? How big is big? One of the most difficult concepts to get consumers to understand is that their wine probably isn’t made by who they think it is. As noted here, Big Wine controls a majority of the U.S. market, and Big Wine includes many companies most of us have never heard of. Case in point: Trinchero Family Estates, a 20-million case producer that wants to be a 30-million case producer. And how many of us have heard of Trinchero, a California company? It’s best known for Menage a Trois and Sutter Home, but those are only a fraction of Trinchero’s production and its three dozen brands. If Trinchero makes it to 30 million cases, it will be as big as the entire U.S. wine business was in 1965.
? Now they’ve figured it out: Regular visitors may remember the Wine Curmudgeon’s attempt to cash in on Treasury Wine Estate’s financial woes, which — not surprisingly — failed. One reason, aside from my lack of financial acumen, is that the people running Treasury were a little confused about how to sell cheap wine. Luckily for the company, that seems to have changed, and its results in the U.S. are much improved. Ironically, it seems this success came from a formula that I suggested when I wrote abut Treasury’s problems last year. Not that the company needs to give me credit — I’m used to saving really rich people lots of money.
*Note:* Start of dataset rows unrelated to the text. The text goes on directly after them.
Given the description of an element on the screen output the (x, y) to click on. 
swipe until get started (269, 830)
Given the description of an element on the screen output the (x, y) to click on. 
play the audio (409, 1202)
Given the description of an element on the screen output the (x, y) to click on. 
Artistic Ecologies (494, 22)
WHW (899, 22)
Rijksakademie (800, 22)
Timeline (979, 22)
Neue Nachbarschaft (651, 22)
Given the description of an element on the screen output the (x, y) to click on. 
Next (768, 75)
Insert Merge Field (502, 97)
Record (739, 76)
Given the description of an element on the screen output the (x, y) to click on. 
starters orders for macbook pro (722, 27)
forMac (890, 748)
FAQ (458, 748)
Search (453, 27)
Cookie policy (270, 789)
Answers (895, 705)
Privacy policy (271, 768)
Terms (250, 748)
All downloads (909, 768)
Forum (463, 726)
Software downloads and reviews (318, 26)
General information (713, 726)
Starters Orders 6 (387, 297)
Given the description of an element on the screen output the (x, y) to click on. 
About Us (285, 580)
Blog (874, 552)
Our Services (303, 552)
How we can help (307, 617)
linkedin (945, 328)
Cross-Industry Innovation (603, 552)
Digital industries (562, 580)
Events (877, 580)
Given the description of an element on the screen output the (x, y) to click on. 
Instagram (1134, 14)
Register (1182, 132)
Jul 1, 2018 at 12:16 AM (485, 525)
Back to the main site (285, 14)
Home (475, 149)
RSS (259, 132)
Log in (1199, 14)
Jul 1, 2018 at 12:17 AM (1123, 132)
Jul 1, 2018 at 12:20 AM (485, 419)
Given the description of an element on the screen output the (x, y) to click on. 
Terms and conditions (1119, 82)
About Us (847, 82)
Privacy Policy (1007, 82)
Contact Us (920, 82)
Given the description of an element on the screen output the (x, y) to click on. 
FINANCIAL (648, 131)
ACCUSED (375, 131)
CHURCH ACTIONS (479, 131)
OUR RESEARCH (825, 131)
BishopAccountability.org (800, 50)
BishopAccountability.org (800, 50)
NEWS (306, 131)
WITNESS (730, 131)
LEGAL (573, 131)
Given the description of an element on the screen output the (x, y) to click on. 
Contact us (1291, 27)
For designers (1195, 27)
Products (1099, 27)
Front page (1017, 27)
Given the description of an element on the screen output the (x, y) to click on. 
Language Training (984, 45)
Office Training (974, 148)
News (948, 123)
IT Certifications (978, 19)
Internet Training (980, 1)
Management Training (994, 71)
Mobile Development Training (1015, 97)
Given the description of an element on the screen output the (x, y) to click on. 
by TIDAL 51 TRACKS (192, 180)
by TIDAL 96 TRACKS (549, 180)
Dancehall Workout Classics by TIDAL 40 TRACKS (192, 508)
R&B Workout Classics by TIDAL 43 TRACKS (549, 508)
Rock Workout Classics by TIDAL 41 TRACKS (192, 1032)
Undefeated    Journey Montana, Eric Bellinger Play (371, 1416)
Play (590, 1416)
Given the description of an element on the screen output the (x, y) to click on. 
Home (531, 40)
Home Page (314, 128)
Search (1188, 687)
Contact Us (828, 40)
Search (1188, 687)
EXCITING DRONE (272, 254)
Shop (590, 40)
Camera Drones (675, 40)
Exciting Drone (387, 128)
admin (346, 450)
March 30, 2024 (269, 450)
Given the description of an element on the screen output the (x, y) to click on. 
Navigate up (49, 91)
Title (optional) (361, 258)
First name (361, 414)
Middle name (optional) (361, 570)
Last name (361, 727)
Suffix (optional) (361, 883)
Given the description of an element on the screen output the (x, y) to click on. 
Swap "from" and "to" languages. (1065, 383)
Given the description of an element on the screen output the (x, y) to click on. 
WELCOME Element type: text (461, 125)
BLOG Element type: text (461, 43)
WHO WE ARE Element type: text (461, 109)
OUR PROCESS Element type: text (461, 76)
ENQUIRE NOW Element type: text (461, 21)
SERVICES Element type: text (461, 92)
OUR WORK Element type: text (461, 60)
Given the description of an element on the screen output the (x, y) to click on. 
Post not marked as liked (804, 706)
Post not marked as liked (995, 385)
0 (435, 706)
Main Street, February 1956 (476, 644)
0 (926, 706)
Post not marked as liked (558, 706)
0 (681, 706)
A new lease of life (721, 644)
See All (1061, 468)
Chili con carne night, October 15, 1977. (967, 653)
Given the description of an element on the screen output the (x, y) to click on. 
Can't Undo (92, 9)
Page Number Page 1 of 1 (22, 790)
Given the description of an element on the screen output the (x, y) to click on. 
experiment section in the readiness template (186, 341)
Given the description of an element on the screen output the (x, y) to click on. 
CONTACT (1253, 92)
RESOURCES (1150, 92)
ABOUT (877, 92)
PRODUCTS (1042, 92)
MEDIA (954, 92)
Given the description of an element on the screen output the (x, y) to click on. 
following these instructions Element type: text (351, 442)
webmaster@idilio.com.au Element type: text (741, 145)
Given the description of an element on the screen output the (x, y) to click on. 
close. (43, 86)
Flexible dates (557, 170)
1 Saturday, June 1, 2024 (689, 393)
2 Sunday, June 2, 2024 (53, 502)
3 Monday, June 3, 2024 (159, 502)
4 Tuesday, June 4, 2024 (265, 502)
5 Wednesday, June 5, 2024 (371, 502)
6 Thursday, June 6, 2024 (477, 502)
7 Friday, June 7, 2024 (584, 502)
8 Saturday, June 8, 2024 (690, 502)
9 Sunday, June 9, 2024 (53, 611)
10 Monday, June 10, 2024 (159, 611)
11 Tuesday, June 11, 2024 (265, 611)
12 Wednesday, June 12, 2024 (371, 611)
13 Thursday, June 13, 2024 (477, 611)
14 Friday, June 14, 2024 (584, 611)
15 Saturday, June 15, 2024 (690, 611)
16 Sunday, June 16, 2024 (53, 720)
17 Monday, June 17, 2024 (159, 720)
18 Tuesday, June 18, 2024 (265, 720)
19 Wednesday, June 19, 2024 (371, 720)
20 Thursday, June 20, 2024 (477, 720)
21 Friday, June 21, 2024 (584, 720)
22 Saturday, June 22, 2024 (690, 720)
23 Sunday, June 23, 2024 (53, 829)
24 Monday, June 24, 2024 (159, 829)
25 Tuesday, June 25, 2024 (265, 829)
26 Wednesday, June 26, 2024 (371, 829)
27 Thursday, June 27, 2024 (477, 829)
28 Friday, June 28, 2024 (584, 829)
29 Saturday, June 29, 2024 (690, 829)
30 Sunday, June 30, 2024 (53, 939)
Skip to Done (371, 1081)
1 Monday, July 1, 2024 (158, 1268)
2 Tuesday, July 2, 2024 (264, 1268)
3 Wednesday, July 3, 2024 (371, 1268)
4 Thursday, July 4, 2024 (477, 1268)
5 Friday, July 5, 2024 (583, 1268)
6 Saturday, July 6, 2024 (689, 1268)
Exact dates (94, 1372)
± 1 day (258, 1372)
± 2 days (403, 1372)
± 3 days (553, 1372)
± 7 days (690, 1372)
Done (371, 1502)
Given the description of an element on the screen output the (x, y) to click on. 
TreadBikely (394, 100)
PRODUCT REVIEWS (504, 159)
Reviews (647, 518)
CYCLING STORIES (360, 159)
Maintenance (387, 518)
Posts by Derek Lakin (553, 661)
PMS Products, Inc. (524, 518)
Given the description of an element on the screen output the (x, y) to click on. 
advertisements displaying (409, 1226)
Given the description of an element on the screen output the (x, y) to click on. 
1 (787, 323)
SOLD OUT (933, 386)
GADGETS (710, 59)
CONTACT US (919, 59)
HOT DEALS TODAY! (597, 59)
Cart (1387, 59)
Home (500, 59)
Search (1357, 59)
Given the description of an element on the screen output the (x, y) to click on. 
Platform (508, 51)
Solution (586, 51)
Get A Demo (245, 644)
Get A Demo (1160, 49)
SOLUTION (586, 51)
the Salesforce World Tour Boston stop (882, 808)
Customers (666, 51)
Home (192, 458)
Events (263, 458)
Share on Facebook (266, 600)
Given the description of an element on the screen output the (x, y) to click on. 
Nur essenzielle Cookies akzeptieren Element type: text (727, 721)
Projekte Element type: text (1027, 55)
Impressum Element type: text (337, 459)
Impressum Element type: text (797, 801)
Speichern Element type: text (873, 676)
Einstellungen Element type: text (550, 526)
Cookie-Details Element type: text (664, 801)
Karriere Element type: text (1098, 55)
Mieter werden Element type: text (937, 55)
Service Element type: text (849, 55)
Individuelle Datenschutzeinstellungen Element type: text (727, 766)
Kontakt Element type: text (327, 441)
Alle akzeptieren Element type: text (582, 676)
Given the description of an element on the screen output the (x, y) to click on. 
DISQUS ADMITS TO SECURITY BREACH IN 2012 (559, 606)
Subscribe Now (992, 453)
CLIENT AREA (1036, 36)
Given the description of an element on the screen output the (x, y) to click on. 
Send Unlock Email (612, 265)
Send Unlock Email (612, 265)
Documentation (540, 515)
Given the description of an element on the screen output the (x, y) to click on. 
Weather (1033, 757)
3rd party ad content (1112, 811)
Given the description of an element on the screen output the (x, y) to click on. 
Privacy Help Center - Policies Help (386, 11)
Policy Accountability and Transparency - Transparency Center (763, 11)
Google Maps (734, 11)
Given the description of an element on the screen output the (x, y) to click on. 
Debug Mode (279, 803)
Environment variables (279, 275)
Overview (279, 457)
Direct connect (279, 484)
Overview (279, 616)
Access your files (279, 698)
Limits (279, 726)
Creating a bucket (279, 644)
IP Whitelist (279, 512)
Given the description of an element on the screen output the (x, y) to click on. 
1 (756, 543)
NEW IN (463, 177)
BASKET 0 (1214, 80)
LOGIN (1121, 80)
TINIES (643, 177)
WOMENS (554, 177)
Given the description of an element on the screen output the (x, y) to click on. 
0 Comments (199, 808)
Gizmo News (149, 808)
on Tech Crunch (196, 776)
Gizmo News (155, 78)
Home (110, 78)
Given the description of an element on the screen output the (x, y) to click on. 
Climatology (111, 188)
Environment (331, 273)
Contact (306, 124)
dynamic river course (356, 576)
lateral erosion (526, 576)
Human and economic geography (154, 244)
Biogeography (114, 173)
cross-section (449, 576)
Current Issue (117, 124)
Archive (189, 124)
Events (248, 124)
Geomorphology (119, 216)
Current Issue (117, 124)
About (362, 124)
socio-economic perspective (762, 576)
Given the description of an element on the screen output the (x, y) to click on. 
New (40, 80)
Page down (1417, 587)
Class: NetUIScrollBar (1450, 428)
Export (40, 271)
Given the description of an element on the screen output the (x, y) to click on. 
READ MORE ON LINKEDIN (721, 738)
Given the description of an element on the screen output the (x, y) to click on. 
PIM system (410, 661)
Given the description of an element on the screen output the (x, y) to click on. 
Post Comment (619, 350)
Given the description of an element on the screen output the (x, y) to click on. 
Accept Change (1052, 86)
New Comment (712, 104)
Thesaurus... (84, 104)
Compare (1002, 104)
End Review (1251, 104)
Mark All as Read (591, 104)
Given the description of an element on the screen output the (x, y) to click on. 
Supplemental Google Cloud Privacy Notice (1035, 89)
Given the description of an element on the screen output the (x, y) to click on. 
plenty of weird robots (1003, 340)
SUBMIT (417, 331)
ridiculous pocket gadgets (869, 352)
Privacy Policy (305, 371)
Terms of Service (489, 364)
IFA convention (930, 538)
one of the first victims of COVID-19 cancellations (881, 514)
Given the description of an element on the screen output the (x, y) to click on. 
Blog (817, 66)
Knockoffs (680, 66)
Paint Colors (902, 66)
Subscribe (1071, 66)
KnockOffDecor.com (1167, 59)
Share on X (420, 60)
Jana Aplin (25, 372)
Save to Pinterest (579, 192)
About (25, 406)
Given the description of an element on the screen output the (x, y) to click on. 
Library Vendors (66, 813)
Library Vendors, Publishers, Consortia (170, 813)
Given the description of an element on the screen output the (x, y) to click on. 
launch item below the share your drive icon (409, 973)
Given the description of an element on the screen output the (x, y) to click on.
? The judges like their wine: Supreme Court Justice Ruth Bader Ginsburg made a bit of news last week when she admitted she fell asleep during the State of the Union address in January because she had too much wine. This got giggles from many, but they missed the point, focusing on Ginsburg’s age, 81. Rather, it points to the real reason the court ruled in favor of direct shipping in 2005 in the landmark Granholm decision, which surprised many observers. Forget precedent and constitutional interpretation; the Supremes carved out an exception to the three-tier system because they liked wine and wanted to be able to have it shipped legally from their favorite California wineries. How else to explain that Ginsburg, Anthony Kennedy, and Antonin Scalia, all referred to in the BBC story in the first link, voted to allow direct shipping?